REVIEW: ‘Fate of the Furious’ thrills but that can’t save it
A long time ago, in a multiplex not so very far away, “The Fast and the Furious” made its initial bow, a relatively plausible little flick about car-racing criminals. Fast forward a decade or so, and now the flicks of the “F & F” serve as a template for modern popcorn movies.
These movies have grown into the nitrous-fueled offspring of James Bond and a Wacky Races cartoon. “Fate of the Furious” is packed with pretty women, exotic locales and eye-popping stunts. But that stuff all comes at the expense of good writing, acting and storytelling.
“Fate” finds Dom (Vin Diesel) and Letty (Michelle Rodriguez) living it up in Cuba. Things are peachy until he crosses paths with a gorgeous, all-powerful cyber criminal named Cypher (Charlize Theron) who blackmails him into working for him. Before you can say “burning rubber”, Dom is doing thievery work for Cypher and (apparently) betraying Letty and the rest of his family.
What follows is a massive globe-trotting chase, as Letty, Hobbs (Dwayne Johnson), Deckard (Jason Statham) and the rest of Dom’s nearest and dearest try to save him from Cyper’s influence and thwart her scheme for world domination. This means a lot of ridiculous car chases and gun fight. Better strap in.
To a cinema snob in me, the cat who loves Akira Kurosawa, Jean-Luc Goddard and films like “The Discreet Charm of the Bourgeoisie”, “Fate” is almost offensive. It’s full of bad writing, action scenes that shatter the ability suspend disbelief and plot holes big enough to drop the planet Neptune through. Oddly enough, this seems to be the target for most big blockbuster movies these days.
But that’s only half the story. To the 12-year-old who still keeps a room in my brain, “Fate” is about two steps from cinematic Nirvana. He doesn’t care that the dialogue is all exposition and lame-brained quips. He doesn’t care that the acting in this movie is less acting and more actors looking determined while delivering their lines. And to him, the insane action sequences aren’t just stupid, they’re stupid awesome!

### Activity
According to the movie review, where are Dom and Letty living when "Fate of the Furious" begins? These data have no connection to the movie review above.

[Records from a dataset]

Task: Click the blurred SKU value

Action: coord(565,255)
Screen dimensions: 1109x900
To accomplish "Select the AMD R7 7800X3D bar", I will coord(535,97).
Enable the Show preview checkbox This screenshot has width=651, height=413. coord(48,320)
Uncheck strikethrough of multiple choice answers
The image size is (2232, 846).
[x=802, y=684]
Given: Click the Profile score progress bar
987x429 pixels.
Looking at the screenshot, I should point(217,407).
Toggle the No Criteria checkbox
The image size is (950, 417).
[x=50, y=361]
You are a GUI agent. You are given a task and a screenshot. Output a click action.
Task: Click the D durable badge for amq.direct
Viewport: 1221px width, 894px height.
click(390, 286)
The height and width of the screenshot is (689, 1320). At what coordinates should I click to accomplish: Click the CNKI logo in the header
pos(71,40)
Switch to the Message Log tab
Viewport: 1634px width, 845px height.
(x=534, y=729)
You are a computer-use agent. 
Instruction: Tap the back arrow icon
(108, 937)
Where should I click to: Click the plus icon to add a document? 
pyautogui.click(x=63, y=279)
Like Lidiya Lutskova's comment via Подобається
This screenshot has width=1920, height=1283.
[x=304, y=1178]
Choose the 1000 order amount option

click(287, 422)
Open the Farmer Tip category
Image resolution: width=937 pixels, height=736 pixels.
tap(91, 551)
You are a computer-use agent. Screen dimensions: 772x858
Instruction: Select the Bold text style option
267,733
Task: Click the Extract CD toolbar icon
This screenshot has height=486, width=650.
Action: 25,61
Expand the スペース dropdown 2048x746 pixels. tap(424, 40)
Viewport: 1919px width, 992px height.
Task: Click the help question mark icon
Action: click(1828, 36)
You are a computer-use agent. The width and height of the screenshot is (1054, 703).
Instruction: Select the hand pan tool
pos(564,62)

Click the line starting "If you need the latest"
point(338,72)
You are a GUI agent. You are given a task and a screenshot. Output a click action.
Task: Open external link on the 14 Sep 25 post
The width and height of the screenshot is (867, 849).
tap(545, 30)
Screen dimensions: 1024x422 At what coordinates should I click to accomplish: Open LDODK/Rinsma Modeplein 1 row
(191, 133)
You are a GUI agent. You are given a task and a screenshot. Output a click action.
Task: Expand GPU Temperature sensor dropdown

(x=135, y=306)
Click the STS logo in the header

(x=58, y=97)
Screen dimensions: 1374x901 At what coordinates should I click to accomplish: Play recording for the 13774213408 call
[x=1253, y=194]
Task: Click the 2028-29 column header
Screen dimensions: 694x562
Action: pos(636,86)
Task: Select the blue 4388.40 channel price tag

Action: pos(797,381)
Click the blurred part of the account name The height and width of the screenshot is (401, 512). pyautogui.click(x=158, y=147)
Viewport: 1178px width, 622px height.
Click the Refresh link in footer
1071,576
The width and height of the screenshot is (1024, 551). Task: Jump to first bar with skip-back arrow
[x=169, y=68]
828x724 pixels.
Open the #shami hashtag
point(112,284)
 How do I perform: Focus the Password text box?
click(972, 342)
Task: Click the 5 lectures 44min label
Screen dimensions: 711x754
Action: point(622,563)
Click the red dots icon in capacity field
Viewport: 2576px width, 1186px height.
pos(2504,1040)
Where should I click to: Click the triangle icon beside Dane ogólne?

### Response box
Cuba.